Finding an object is a common yet time-consuming and frustrating chore. What makes this task complex is that humans’ pattern recognition capability reduces to a serial one-by-one search when the items resemble each other. A novel glove offers a solution.

The solution builds on inexpensive off-the-shelf components such as four vibrotactile actuators on a simple glove and a Microsoft Kinect sensor for tracking the user’s hand.

Researchers at Helsinki Institute for Information Technology HIIT and Max Planck Institute for Informatics have developed a prototype of a glove that uses vibration feedback on the hand based on computer vision hand tracking to guide the user’s hand towards a predetermined target in 3D space.

The glove could help users in daily visual search tasks in supermarkets, parking lots, warehouses, libraries etc.

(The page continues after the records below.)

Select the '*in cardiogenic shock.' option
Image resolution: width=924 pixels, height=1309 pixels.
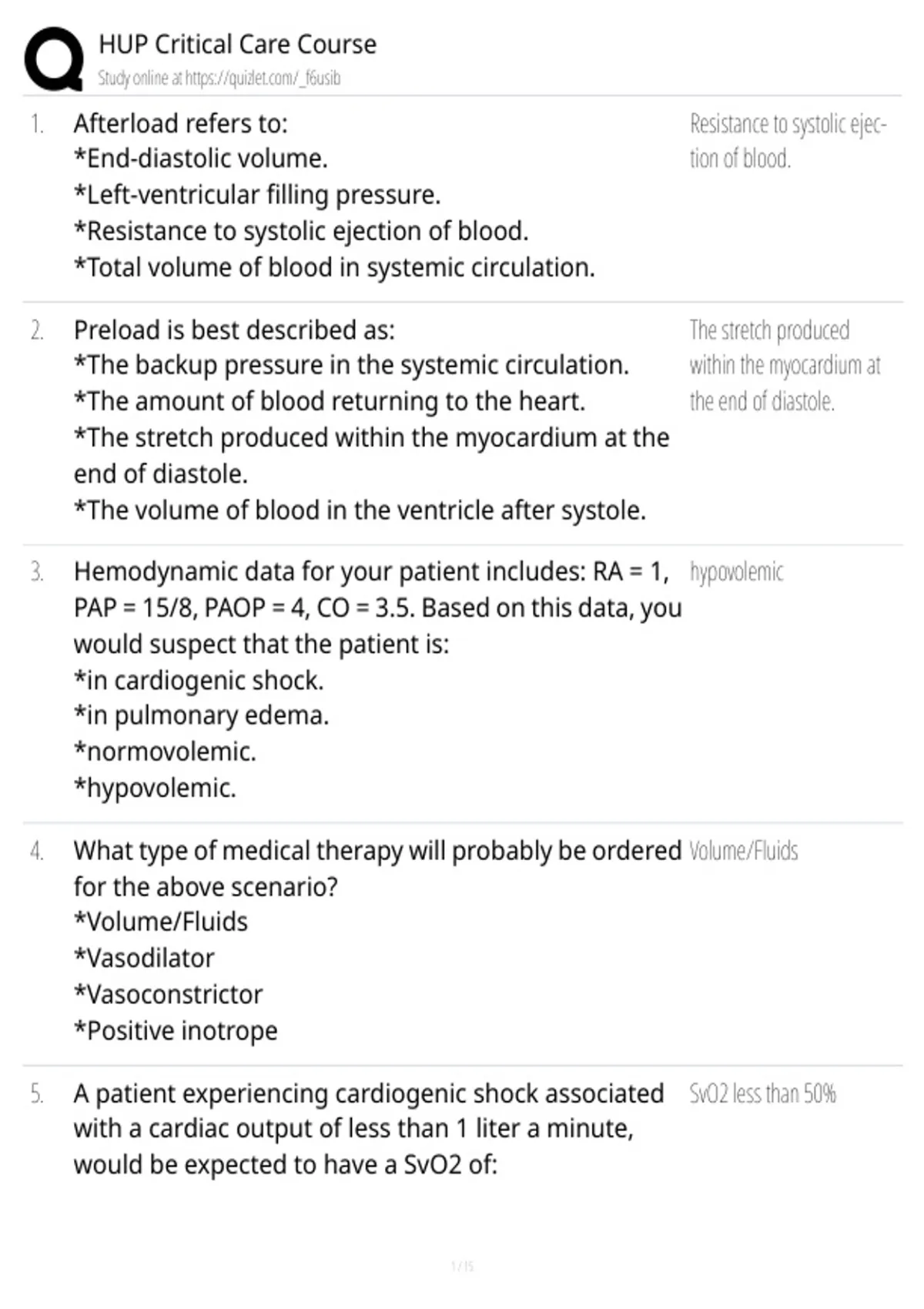[199, 681]
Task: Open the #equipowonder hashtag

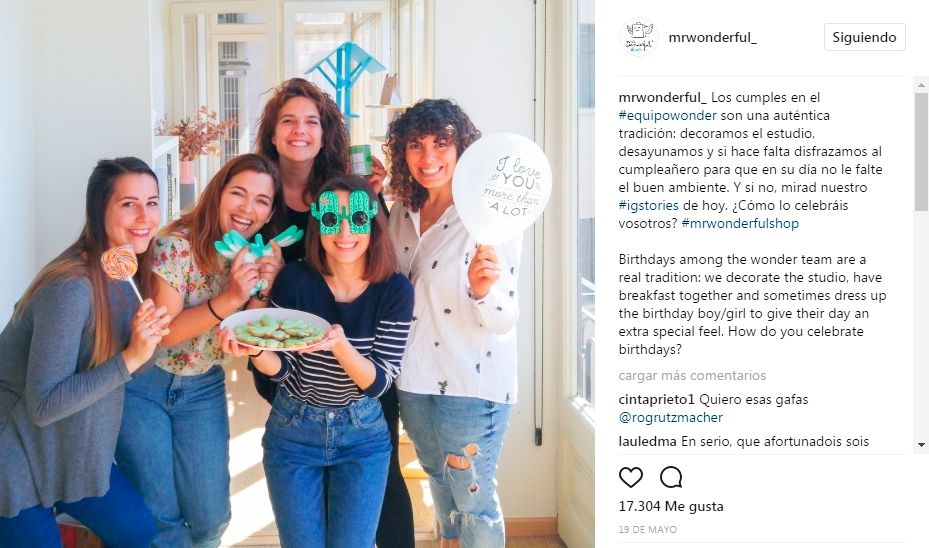Action: click(668, 116)
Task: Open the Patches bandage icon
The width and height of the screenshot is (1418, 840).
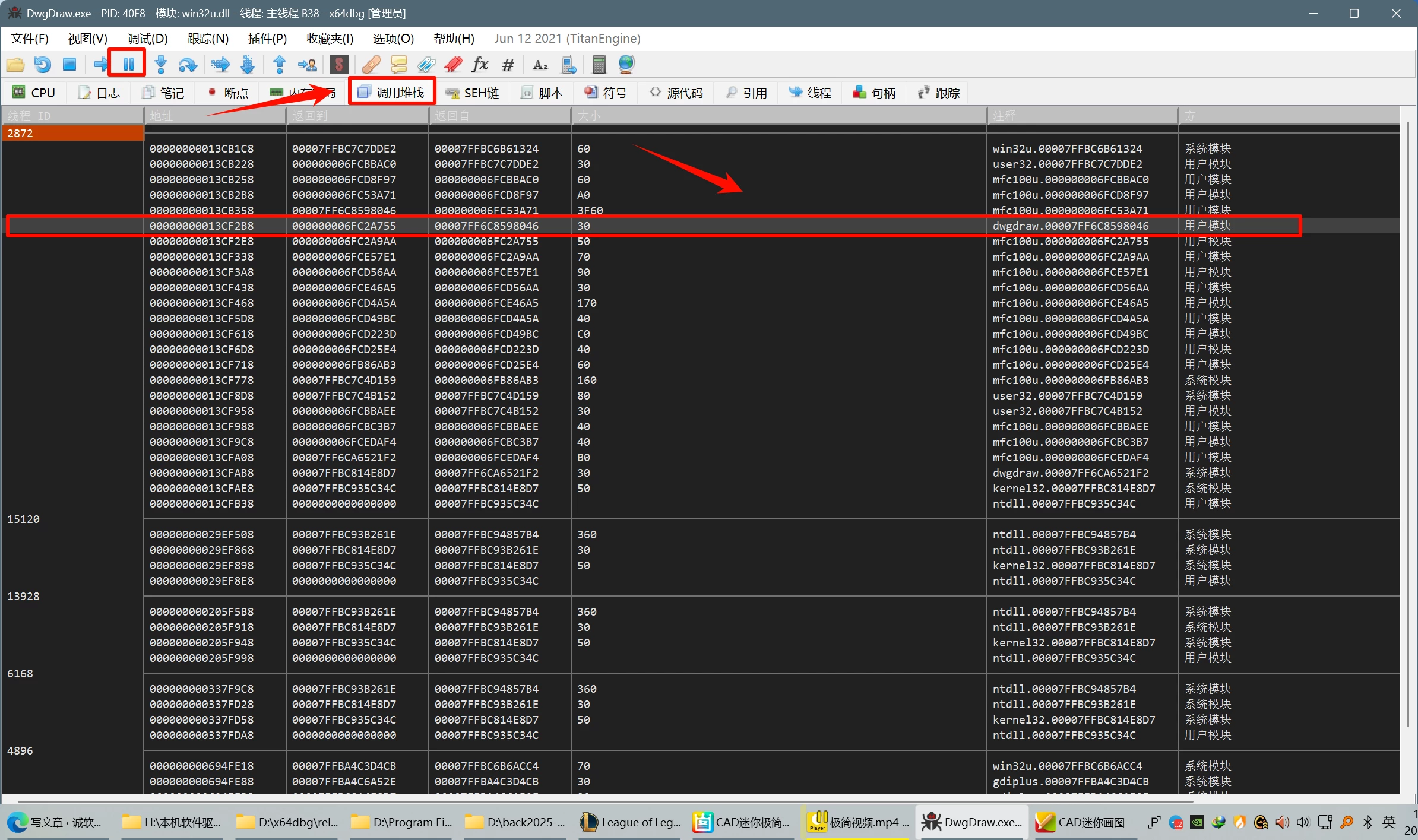Action: coord(371,64)
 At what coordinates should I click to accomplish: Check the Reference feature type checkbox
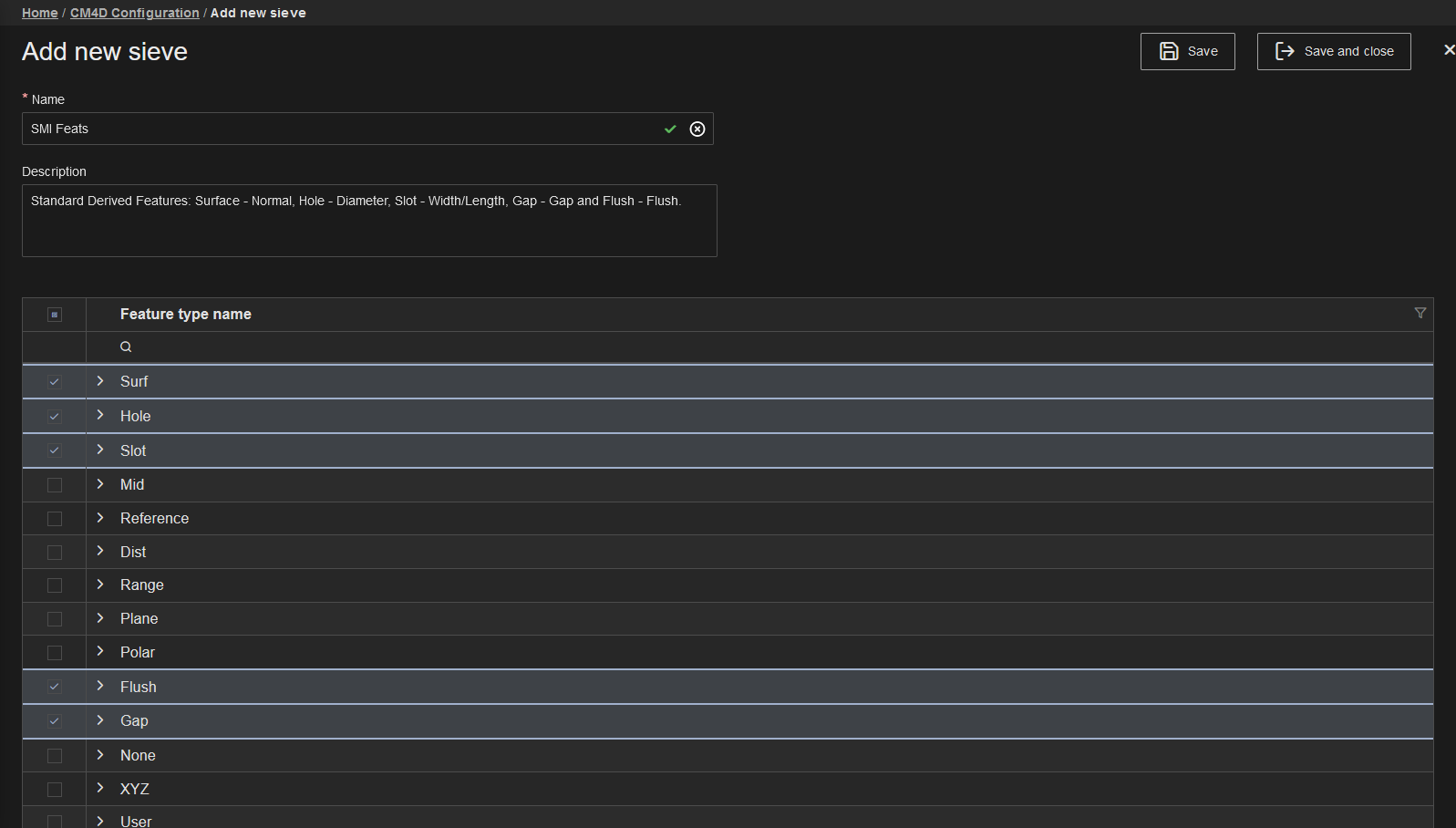tap(55, 519)
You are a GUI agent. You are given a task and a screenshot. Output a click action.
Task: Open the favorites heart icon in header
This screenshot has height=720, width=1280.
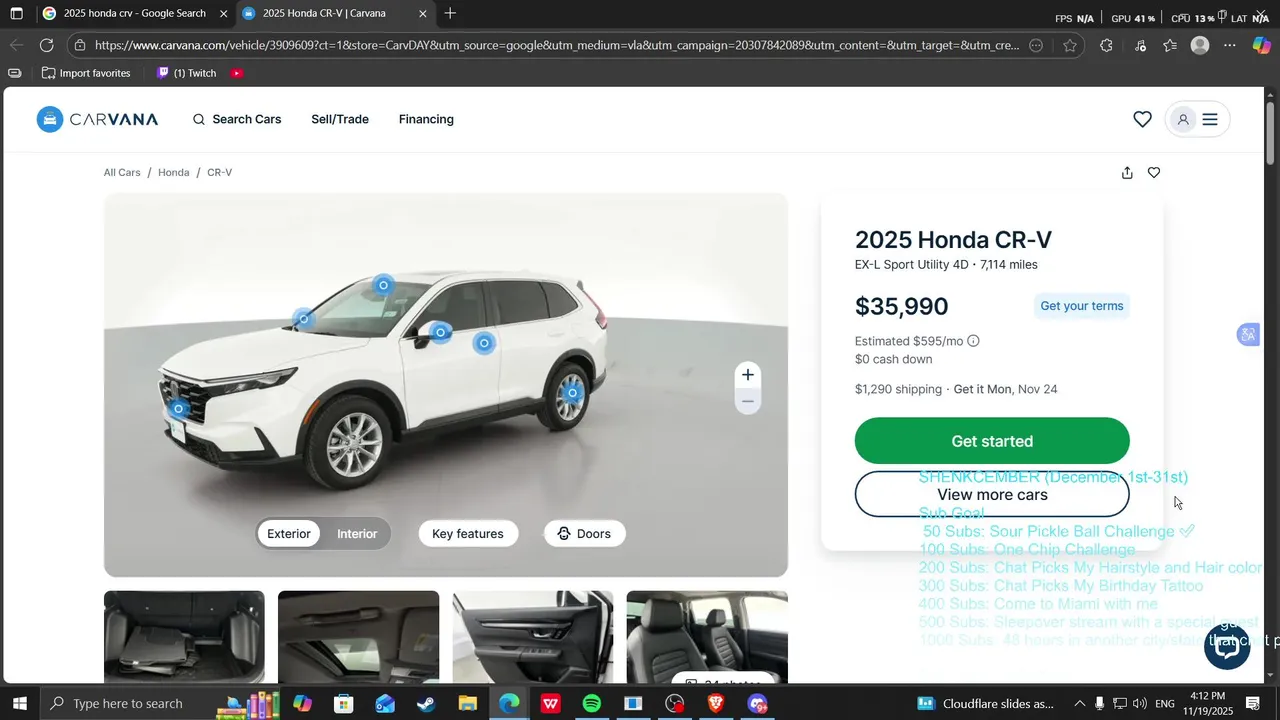point(1142,119)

The main researcher, Ville Lehtinen of HIIT, explains: “The advantage of steering a hand with tactile cues is that the user can easily interpret them in relation to the current field of view where the visual search is operating. This provides a very intuitive experience, like the hand being ‘pulled’ toward the target.”

Unfortunately, the innovation cannot be used to find lost keys, wallets etc because the location of the object has to be predetermined, as it usually is in warehouses and libraries etc.

“In search tasks where there were hundreds of candidates but only one correct target, users wearing the glove were consistently faster, with up to three times faster performance than without the glove,” says Dr. Antti Oulasvirta from Max Planck Institute for Informatics.

Dr. Petteri Nurmi from HIIT adds: “This level of improvement in search performance justifies several practical applications. For instance, warehouse workers could have gloves that guide them to target shelfs, or a pedestrian could navigate using this glove. With the relatively inexpensive components and the dynamic guidance algorithm, others can easily build their own personal guidance systems.”

Helsinki Institute for Information Technology HIIT is a joint research institute of Aalto University and the University of Helsinki for basic and applied research on information technology.